Bizarrement, je n’ai pas été plus sensible que ça aux créations de Bertrand Duchaufour pour sa marque, L’Entropiste » sauf, c’est vrai, pour la douceur un peu étonnante d’un beau floral. Il a pour nom « Jodhpur 6 am » et il m’a beaucoup plu. « Jodhpur 6am capture cet instant suspendu où la ville s’éveille, encore enveloppée d’ombre et de silence. Un visage fatigué, un souffle chaud de thé noir, une douceur laiteuse dans l’air. Le parfum s’inspire de cette première gorgée de chai prise au bord de la route, entre les effluves de fleurs fraîches et l’écho des pas dans les ruelles. Il est une caresse olfactive, un baume matinal, une mémoire infusée de lumière. Les premières notes révèlent un mélange vibrant de gingembre et de réglisse, relevé par l’amertume du thé noir. Le cœur, plus lacté, laisse s’épanouir une tubéreuse blanche et généreuse. En fond, les muscs prolongent cette chaleur apaisante, comme un tissu encore imprégné de nuit, effleuré par l’aube ». C’est un grand floral qui s’ouvre sur une envolée épicée et un peu sombre de cardamome, de gingembre, de réglisse et de thé noir puis vient un coeur de tubéreuse un peu lactée pour se poser sur des notes de muscs blancs. Très franchement, le côté épuré m’a un peu surpris mais il est vrai que le rendu sur ma peau est très très beau. À ce jour, il est le seul parfum de la maison que je pourrais porter. Je le trouve très exotique tout en restant dans ma zone de confort. Son prix est élevé et il me faudra le réessayer plusieurs fois avant de prendre une décision, s’il me venait l’envie de franchir le pas.

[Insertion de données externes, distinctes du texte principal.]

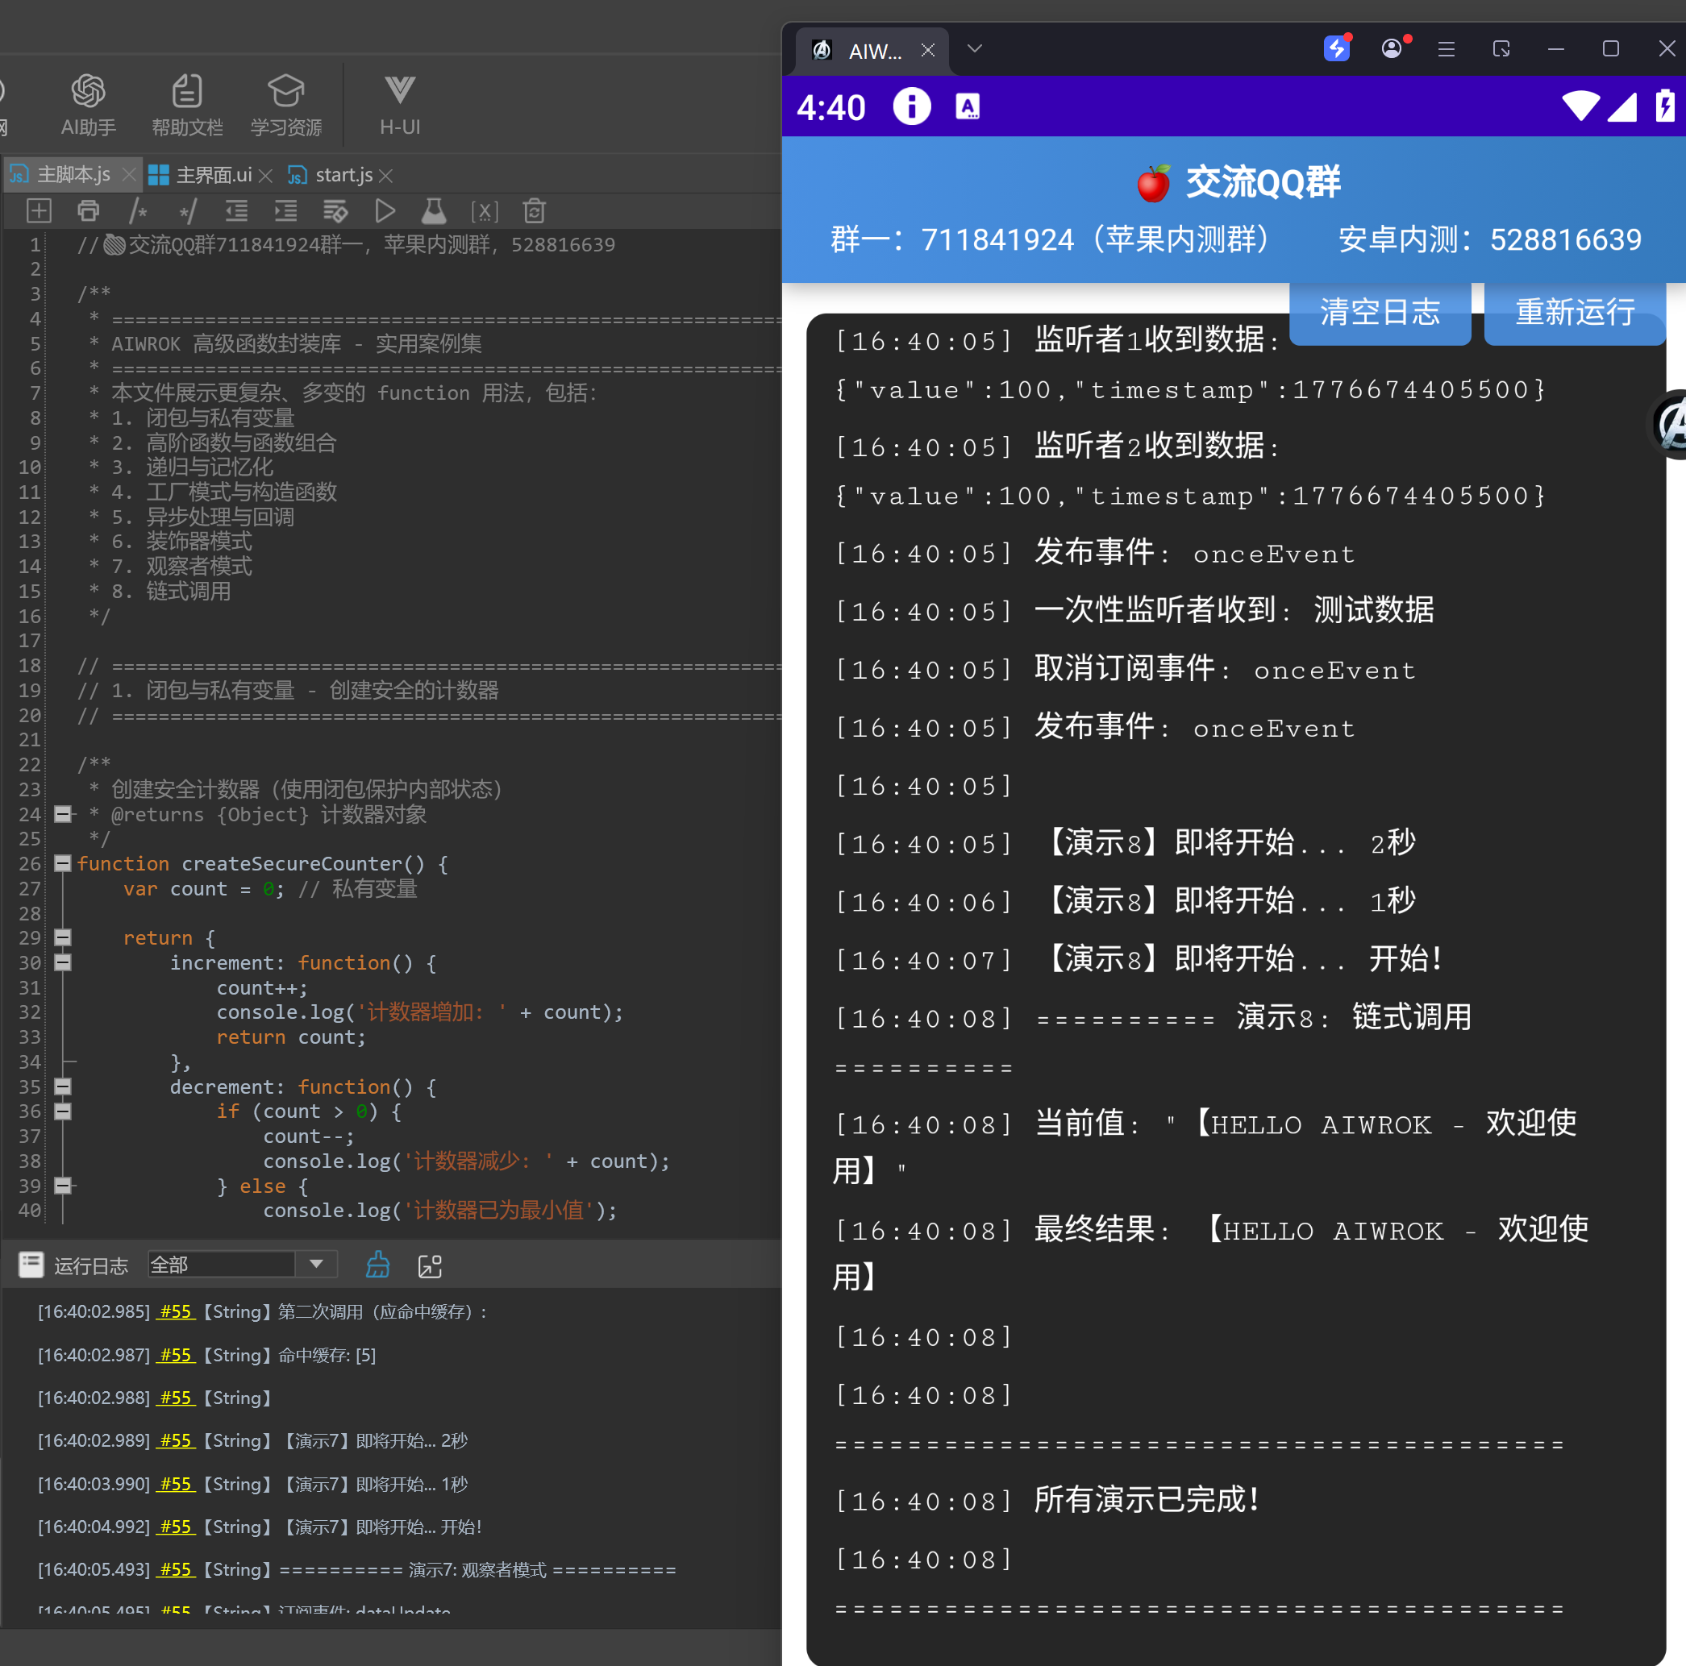Collapse createSecureCounter function fold on line 26
The image size is (1686, 1666).
63,864
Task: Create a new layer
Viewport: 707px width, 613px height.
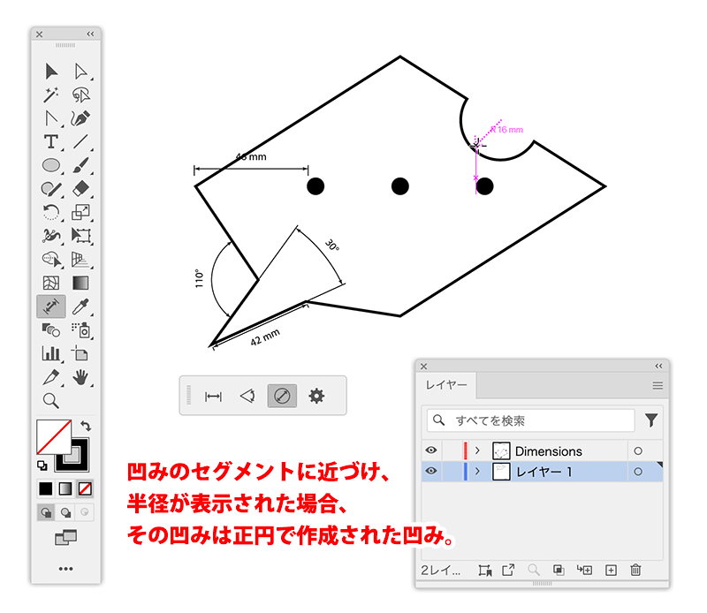Action: (610, 570)
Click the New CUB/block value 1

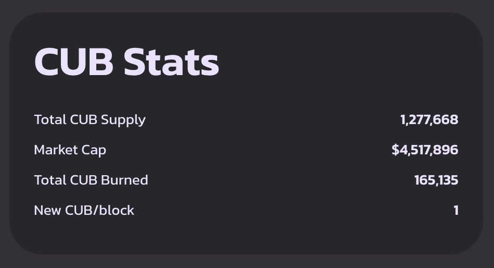tap(456, 211)
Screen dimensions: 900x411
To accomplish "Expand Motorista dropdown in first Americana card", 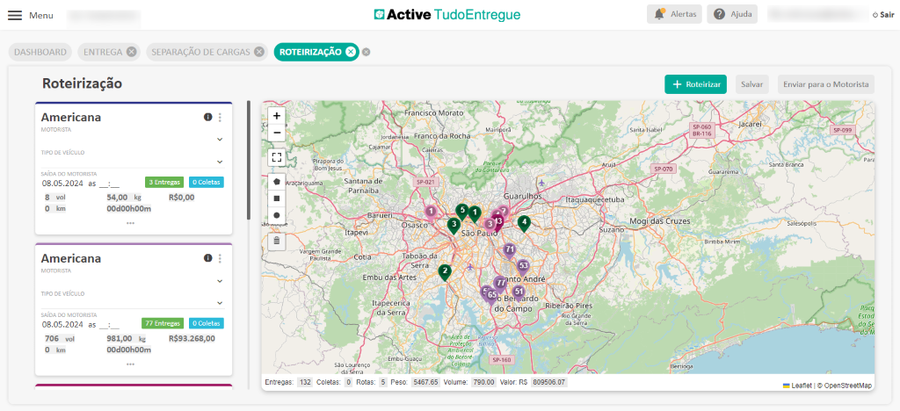I will pos(220,139).
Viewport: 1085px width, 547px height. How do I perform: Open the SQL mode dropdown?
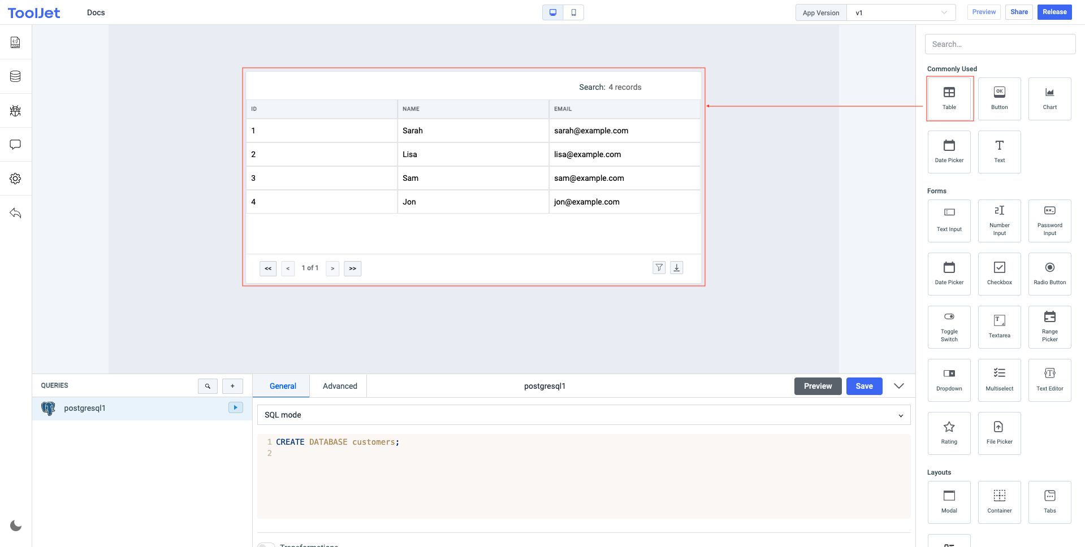583,415
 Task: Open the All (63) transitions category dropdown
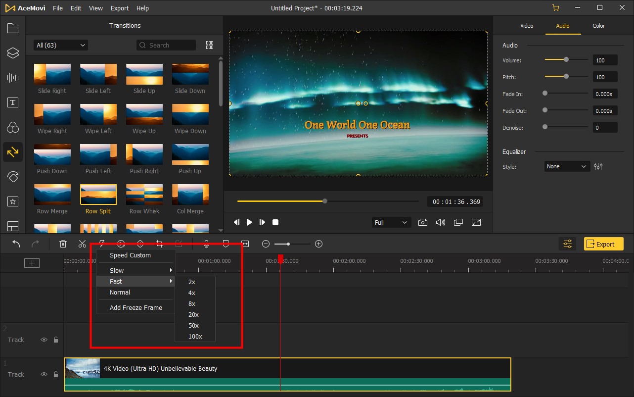tap(60, 46)
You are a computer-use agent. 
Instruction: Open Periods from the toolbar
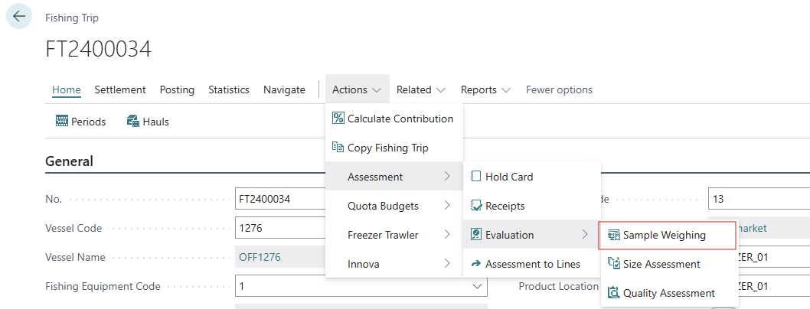coord(80,122)
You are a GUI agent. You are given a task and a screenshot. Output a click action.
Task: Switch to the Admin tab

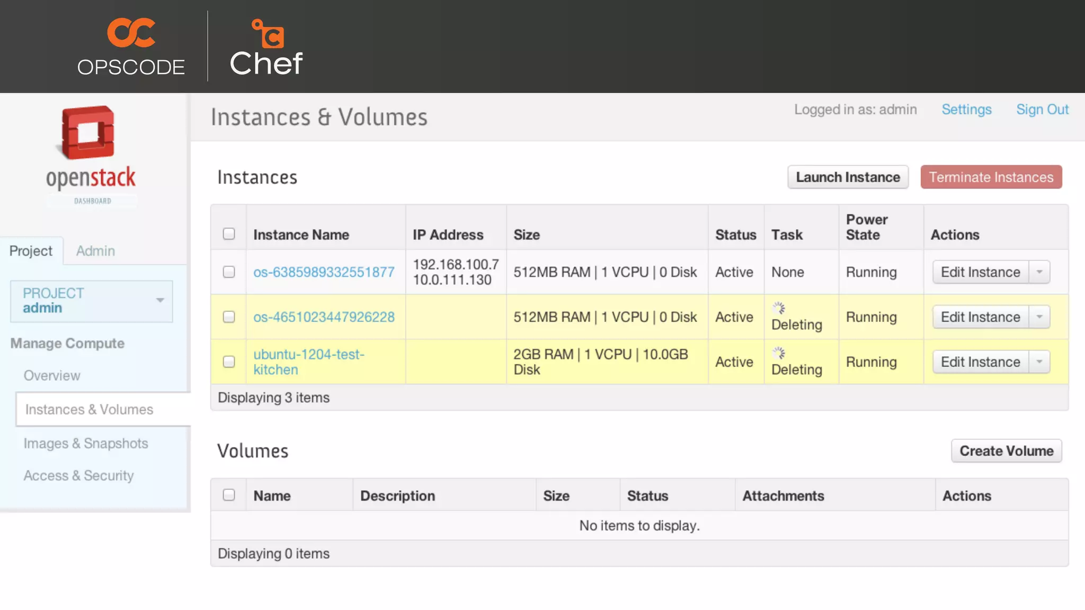(x=95, y=251)
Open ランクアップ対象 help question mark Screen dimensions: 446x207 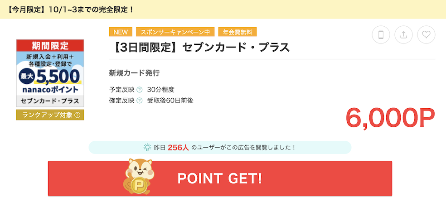pyautogui.click(x=77, y=115)
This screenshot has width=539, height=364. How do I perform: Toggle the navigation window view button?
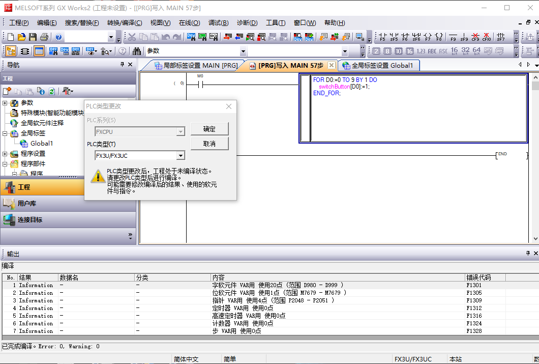[x=11, y=51]
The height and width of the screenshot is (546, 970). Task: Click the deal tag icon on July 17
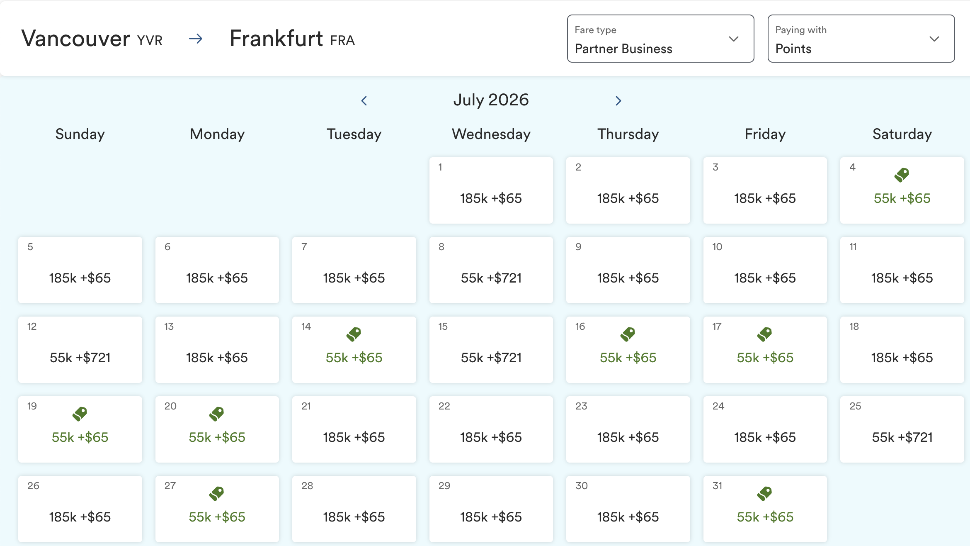(764, 334)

J’aurais pu citer plein de parfums de Bertrand Duchaufour que j’ai porté (ou que je porte encore) et, avant de vous le demander, je vais essayer d’en énumérer quelques uns pour conclure. J’ai donc, au fil des années, été séduit, pour les discontinués, par « Amber & Lavender » de Jo Malone, « I Miss Violet » de The Different Company, « Ostara » et « Vaara » de Penhaligon », « Balinesque » d’Olibere, « Traversée du Bosphore », « Piment Brûlant », « Nuit de Tubéreuse » de L’Artisan Parfumeur, « Queen of The Night » de Grandiflora (qui existe encore mais que je ne trouve plus) et il en reste des actuels, « Feu Patchouli », que j’ai déjà évoqué et surtout « Mossland » de Neido qui m’a beaucoup accompagné cet été. J’en oublie sûrement mais il faut dire que l’oeuvre du monsieur est immense et je ne connais pas tout. J’aime beaucoup le travail de Bertrand Duchaufour. Pour moi, il est synonyme de qualité et d’inventivité. J’ai hâte de découvrir le prochain.